For foundations to gain more impact, they must develop strategies for systemic change and for scaling up. The process of large-scale systems change requires several steps:

  1. Understanding the system and its dynamics
  2. Identifying leverage points for change
  3. Creating hypotheses for how you might “move” a leverage point
  4. Developing the competencies required to move the leverage point
  5. Trying out repeated experiments
  6. Developing scaling strategies

This process requires serious analysis, differentiation, measurement, clarity about what impacts are sought, and more--all of which are anathema to Green/Consensus consciousness.

Transcending Green Culture

The solution to this problem is what Wilber refers to as “transcending and including”--meaning embracing the positive side of the Green worldview, while also not disassociating from the powers of the Strategic and Authority worldviews, and ultimately transcending Green consciousness to move to the next level (what he call an “Integral” worldview).

In practical terms, this means making sure there are people in the organization who embody these other approaches and bring their skills to the table. You can do this in several ways:

  • Deliberately bring people who reflect these other skill sets into the organization.
  • Make these other competencies core parts of your organization.
  • Continuously push the organization's culture to transcend its limitations.

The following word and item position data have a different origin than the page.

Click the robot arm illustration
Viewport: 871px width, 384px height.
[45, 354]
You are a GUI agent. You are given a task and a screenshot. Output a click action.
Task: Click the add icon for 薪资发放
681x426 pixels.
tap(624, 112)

Evolution of Consciousness/World Views

Wilber’s approach is based on the work of Claire Graves and Don Beck, who wrote the book Spiral Dynamics.  (They worked with Nelson Mandela in the design of the post-apartheid governance design.) The basic idea is that the evolution of human consciousness proceeds in waves of development:

  • The waves represent fluid, living systems rather than rigid, hierarchical steps.
  • Each subsequent wave is more inclusive of other consciousness than the previous ones, and capable of responding to higher levels of complexity.
  • Each prior wave is a fundamental ingredient of all subsequent waves, and thus each is to be cherished and embraced (“transcend and include”).
  • We all have all these waves of consciousness in us. Each expresses a unique dimension of human need. Healthy individuals and societies satisfy the drives of all waves.
  • The imperative is to care for the health of the entire spiral of waves – and honor the unique contribution of each wave.
  • Each new wave/world view tends to discount the ones before it (“transcend and dissociate”), and deny the ones that emerge, believing it is the only “true” world view.
  • Social systems must match the developmental level of the population to be successful.